ENTRIES SHOWN:
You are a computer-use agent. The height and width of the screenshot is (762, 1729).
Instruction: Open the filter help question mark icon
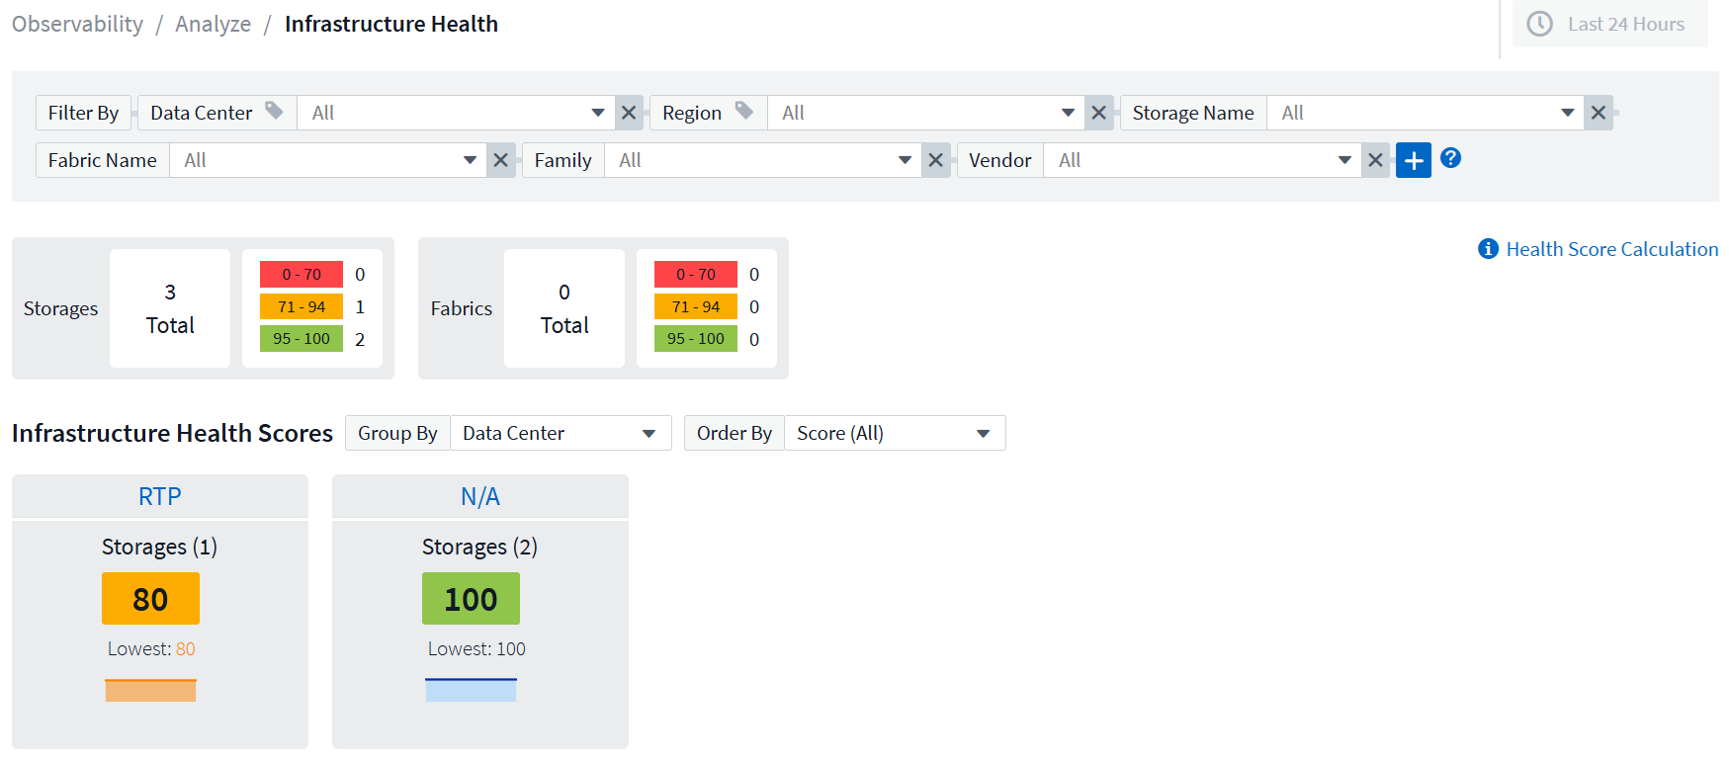pyautogui.click(x=1450, y=158)
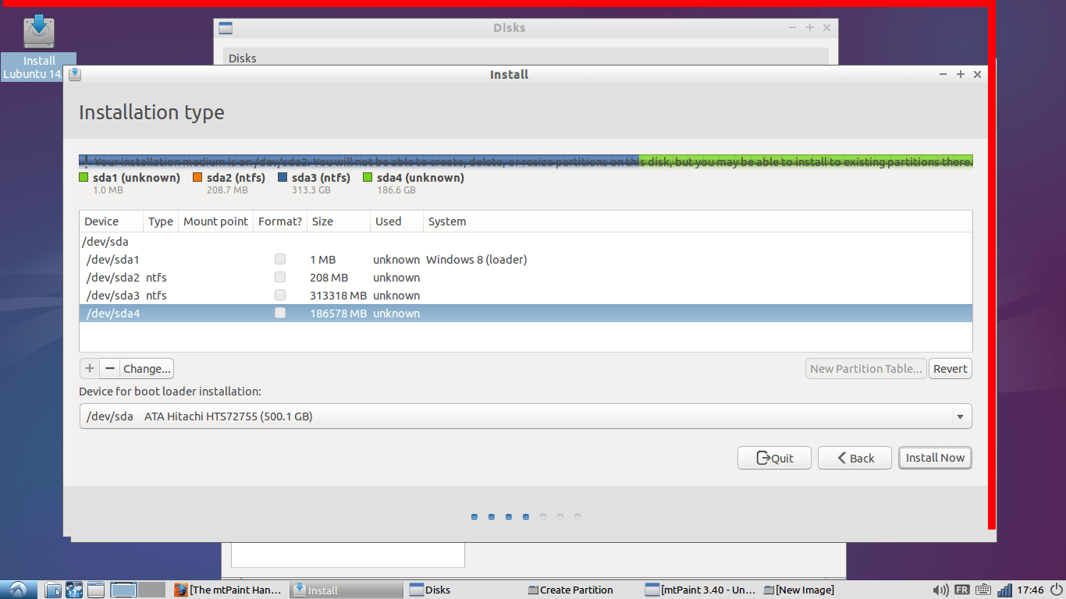Click the keyboard icon in system tray
Viewport: 1066px width, 599px height.
(x=983, y=590)
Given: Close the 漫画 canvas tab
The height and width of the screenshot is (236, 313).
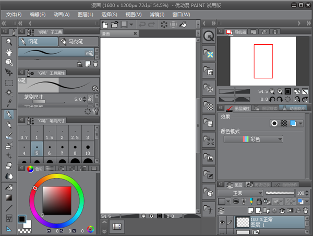Looking at the screenshot, I should (135, 33).
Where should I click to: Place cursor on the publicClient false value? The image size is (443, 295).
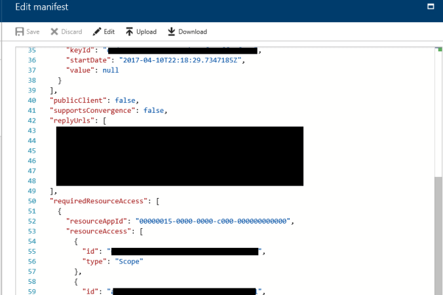click(125, 100)
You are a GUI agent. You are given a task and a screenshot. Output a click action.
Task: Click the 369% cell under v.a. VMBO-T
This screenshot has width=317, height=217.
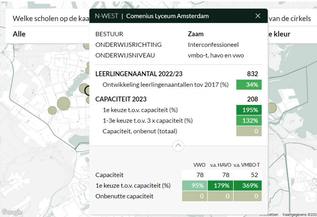(247, 186)
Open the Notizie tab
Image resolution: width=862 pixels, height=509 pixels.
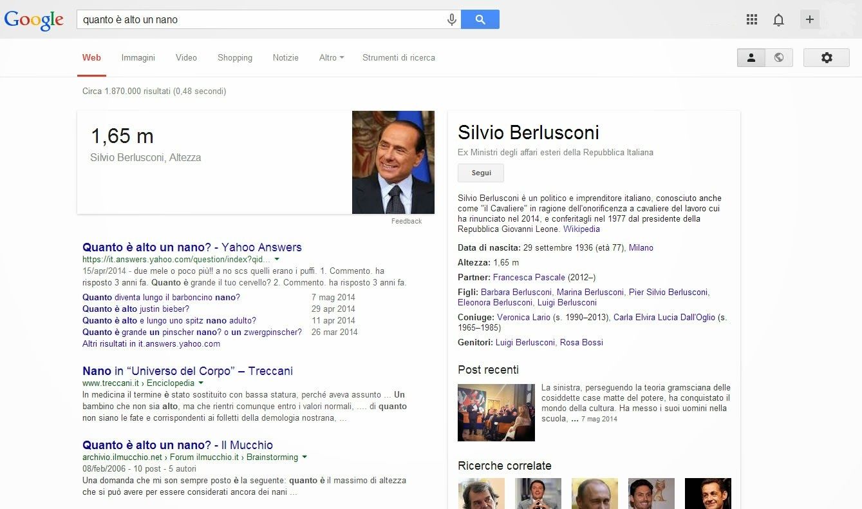tap(285, 57)
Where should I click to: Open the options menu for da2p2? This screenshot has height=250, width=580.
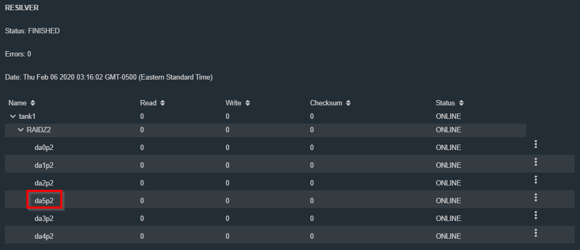click(x=535, y=180)
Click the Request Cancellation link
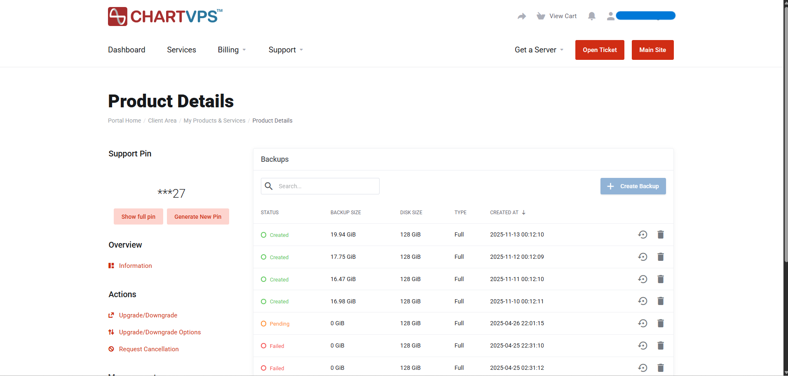788x376 pixels. pos(149,349)
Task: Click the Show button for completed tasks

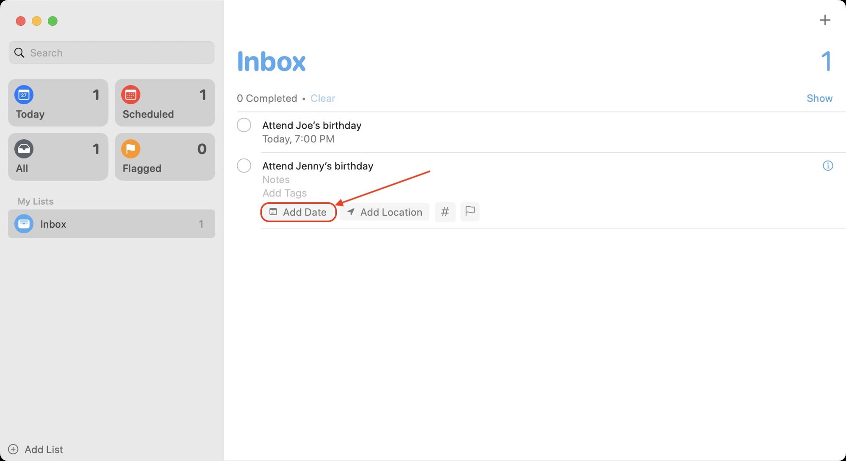Action: point(819,98)
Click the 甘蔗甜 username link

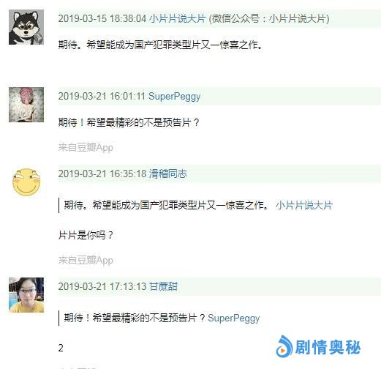click(163, 286)
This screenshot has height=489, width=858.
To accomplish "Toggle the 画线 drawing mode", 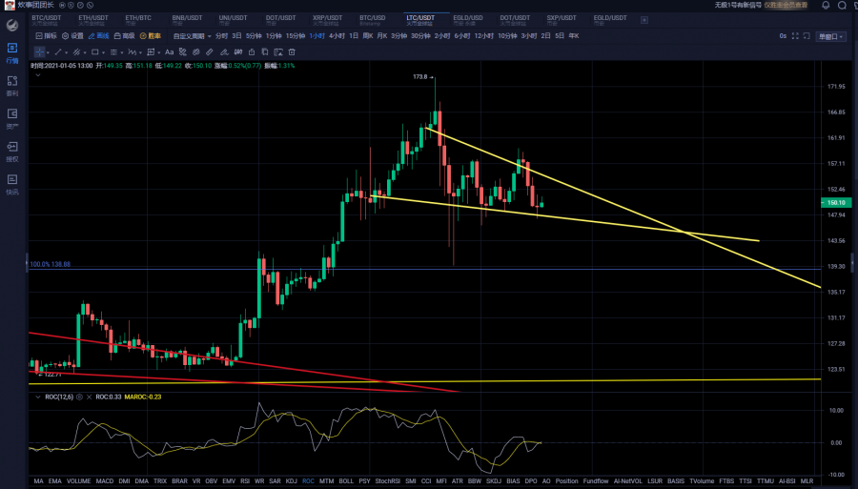I will (x=99, y=35).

EXERCISE REQUIREMENTS: The answer is the lines of the material above, from the one containing "The height and width of the screenshot is (236, 313)." down to the one containing "This screenshot has height=489, width=858.", given exactly and without images.

RESULT:
The height and width of the screenshot is (236, 313).
Looking at the screenshot, I should (135, 33).
Where should I click to: Place cursor on the publicClient false value? The image size is (443, 295).
click(125, 100)
You are a GUI agent. You are given a task and a screenshot. Output a click action.
Task: Click the 369% cell under v.a. VMBO-T
This screenshot has width=317, height=217.
(247, 186)
Open the Notizie tab
Image resolution: width=862 pixels, height=509 pixels.
tap(285, 57)
Where should I click to: Open the options menu for da2p2? This screenshot has height=250, width=580.
click(x=535, y=180)
Click the Request Cancellation link
788x376 pixels. pos(149,349)
Task: Click the Show button for completed tasks

Action: point(819,98)
Click the 甘蔗甜 username link

click(163, 286)
This screenshot has height=489, width=858.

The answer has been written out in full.